Biden concocted a dastardly bugout. Trump and his Trumpkin brigades, aping Trump’s “forever wars” lingo, wanted a nicer bugout. Either way, the timetable and the smoothness of the bugout will end in the same place: mass-casualty events.

In the end, as we’ll soon learn, the Taliban and Al-Qaeda are a revolving door. Regardless of Bush’s asinine and airy rhetoric about the universal aspirations of mankind and our efforts to export wokeness, we were in Afghanistan to kill terrorists, the kind that’ll cry “Allah Akbar” as they spray bullets in a night club.

Omar Mateen, the Orlando Pulse Nightclub killer.

The mission demands 10,000 troops on the ground, bases in-country and outside, roving special forces, Afghan allies, intelligence operations par excellence, and an Afghan government that won’t stand in the way. That indigenous government doesn’t have to be Switzerland, just functioning enough to stay out of the way.

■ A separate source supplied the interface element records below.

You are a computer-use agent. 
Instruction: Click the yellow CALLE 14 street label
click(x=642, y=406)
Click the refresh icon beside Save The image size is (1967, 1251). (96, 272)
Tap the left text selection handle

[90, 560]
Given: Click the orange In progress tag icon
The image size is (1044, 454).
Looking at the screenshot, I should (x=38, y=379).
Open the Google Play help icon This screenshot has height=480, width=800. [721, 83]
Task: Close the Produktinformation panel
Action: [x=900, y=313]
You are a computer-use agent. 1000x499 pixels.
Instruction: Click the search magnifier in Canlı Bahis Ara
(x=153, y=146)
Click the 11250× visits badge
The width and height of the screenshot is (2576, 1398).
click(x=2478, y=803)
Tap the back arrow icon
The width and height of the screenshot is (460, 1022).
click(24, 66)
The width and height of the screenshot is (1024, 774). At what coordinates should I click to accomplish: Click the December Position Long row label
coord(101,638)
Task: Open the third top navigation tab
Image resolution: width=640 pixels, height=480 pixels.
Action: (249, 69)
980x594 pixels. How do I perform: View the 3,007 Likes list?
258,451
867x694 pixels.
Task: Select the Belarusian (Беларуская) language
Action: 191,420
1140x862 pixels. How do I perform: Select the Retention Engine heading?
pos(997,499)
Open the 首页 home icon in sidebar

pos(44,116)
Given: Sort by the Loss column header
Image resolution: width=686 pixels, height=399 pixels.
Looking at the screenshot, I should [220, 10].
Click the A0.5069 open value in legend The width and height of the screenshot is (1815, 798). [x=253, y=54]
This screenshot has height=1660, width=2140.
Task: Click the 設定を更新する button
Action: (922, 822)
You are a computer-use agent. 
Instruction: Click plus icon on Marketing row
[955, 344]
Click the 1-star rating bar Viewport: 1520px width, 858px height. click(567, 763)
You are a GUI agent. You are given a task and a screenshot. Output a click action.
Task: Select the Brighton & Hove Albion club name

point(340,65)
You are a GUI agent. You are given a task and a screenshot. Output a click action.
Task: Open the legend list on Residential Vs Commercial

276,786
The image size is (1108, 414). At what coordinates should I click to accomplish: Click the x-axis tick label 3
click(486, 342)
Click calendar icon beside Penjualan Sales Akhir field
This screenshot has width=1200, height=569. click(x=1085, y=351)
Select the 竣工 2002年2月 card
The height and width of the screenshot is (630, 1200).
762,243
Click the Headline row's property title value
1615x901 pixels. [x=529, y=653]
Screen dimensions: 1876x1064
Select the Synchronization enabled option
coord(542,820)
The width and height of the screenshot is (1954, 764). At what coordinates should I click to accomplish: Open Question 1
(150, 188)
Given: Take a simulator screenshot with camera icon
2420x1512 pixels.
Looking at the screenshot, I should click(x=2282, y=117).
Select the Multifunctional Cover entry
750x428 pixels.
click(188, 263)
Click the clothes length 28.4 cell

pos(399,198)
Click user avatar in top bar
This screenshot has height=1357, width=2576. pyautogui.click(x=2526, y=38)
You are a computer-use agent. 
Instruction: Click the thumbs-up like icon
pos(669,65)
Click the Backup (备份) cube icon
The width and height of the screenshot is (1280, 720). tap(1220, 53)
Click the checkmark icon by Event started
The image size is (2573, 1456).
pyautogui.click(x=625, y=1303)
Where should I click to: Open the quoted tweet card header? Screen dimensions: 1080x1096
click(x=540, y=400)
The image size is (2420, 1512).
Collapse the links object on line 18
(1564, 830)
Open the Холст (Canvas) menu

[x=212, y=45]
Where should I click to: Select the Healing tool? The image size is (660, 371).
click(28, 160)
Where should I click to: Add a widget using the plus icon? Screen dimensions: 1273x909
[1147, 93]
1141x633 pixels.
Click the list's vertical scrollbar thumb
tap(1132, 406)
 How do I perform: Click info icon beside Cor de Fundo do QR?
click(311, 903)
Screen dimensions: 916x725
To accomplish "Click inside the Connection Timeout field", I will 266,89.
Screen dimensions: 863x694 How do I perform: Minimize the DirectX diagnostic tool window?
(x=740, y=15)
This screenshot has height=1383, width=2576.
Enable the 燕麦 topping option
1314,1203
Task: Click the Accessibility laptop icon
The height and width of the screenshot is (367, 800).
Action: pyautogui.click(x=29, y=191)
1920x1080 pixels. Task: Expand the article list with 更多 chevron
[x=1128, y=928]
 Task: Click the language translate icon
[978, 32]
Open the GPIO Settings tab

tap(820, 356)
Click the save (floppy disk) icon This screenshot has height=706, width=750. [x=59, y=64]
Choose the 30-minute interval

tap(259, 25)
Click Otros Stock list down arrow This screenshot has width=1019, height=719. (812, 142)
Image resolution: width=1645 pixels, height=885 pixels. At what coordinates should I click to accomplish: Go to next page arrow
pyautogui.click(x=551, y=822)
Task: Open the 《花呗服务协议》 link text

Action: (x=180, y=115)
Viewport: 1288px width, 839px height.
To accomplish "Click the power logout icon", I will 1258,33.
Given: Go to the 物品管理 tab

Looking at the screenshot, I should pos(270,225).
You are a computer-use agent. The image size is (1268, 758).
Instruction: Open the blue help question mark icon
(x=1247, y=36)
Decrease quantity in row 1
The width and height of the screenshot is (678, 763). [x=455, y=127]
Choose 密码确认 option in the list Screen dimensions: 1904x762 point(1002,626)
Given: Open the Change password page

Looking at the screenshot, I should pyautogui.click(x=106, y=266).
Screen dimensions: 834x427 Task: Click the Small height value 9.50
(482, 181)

Yes, kill ‘em before they get a ticket to the Iowa State Fair. That’s a real America First strategy.

If you’re worried about our sons and daughters in harm’s way, well, any place is in “harm’s way” if these fanatics get a haven to slaughter us. If we can tolerate 35,000 troops in Germany, we sure as hell can put up with 15,000 to kill those who would kill us, and have done so.

Taliban soldiers killed in a fire fight with US troops.

How’s that for speaking truth to power, media power?